Direction 1
Print the stretch of the clogit thread from "After my finals, I" through "sizes are large.", copying it word for word.
Direction 2
Translate this sentence from the clogit thread into Spanish: "Only one core will be used in the computations."

On Dec 18, 2009, at 7:39 PM, Hien Nguyen wrote:
Thanks a lot for answering my questions.
I have tried to run the clogit for only 64 observations and 4
independent variables and the results are solved instantly. However,
when I run the same command (with only 4 dependent variables) for
the full data, it keeps running for 50 minutes now. :(
Thomas, what do you mean by "maximizing the unconditional likelihood
is fine when the stratum sizes are large"? What I put in "strata
(__)" is actually the possible choices (1-64). Each choices will be
recored more than 4000 times (which means I have more than 4000
values of 1, 4000 values of 2 and so on).
Does it sound right?
I'm pretty sure he means glm( formula, family="binomial", ...) and
skip the strata specification.
--
David.
Thanks a lot
Hien
tlum...@u.washington.edu wrote:
On Fri, 18 Dec 2009, Hien Nguyen wrote:
Dear Drs Winsemius and Berry,
Thanks a lot for your comment and suggestions on running my model.
I am not just new to R but new to CLM as well. :( With your
suggestions, I figure out that I have huge misunderstandings on
the model and data arrangement.
After my finals, I have read again related materials on CLM and
rearranged in an appropriate way before running the model in R.
This time, I have a data of more than 250,000 observations
(created from more than 4000 response) and a model of 15 predictors.
My question is that how long should it takes for the clogit
command to run because it has been running for more 10 hours on a
quad-core computer and still doesn't show any sign of done or
almost done. Is it OK or my command just does not work.
If you have a lot of records with case=1 in a stratum, conditional
logistic regression will be extremely slow. And unnecessary:
maximizing the unconditional likelihood is fine when the stratum
sizes are large.
Note that a quad-core computer won't help. Only one core will be
used in the computations.
-thomas
Thanks a lot for your response
Hien
Charles C. Berry wrote:
On Fri, 4 Dec 2009, David Winsemius wrote:
On Dec 4, 2009, at 5:49 PM, Hien Nguyen wrote:
Dear Dr. Winsemius,
Thank you very much for your reply.
I have tried many possible combinations (even with the model of
only 2 predictors) but it produces the same message. With more
than 4000 observations, I think 14 predictors might not be too
many.
It is what happens in the factor combinations that concern me. I
am guessing that some of those predictors are factors. You
really should not ask r-help questions without providing better
descriptions of both the outcomes and the predictor variables.
Although my dependent variable (Pin) is not discrete (it
ranges from 0 to 1), I do not think it will create problems to
the estimation but I'm not sure
I would think it _would_ cause problems. As I understand it,
conditional methods create contingency tables. Why are you using
an outcome type that is not consistent with the fundamental
regression assumptions of the clogit function?
I do not get that particular error when I munge the infert
dataset to have case be a random uniform value, but I do get an
error.
infert$case <- runif(nrow(infert))
clogit(case~spontaneous+induced+strata(stratum),data=infert)

Data

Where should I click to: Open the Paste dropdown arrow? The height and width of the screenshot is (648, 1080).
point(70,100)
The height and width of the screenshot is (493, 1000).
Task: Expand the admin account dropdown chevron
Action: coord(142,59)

Problem solution 1
After my finals, I have read again related materials on CLM and
rearranged in an appropriate way before running the model in R.
This time, I have a data of more than 250,000 observations
(created from more than 4000 response) and a model of 15 predictors.
My question is that how long should it takes for the clogit
command to run because it has been running for more 10 hours on a
quad-core computer and still doesn't show any sign of done or
almost done. Is it OK or my command just does not work.
If you have a lot of records with case=1 in a stratum, conditional
logistic regression will be extremely slow. And unnecessary:
maximizing the unconditional likelihood is fine when the stratum
sizes are large.

Problem solution 2
Solo se usará un núcleo en los cálculos.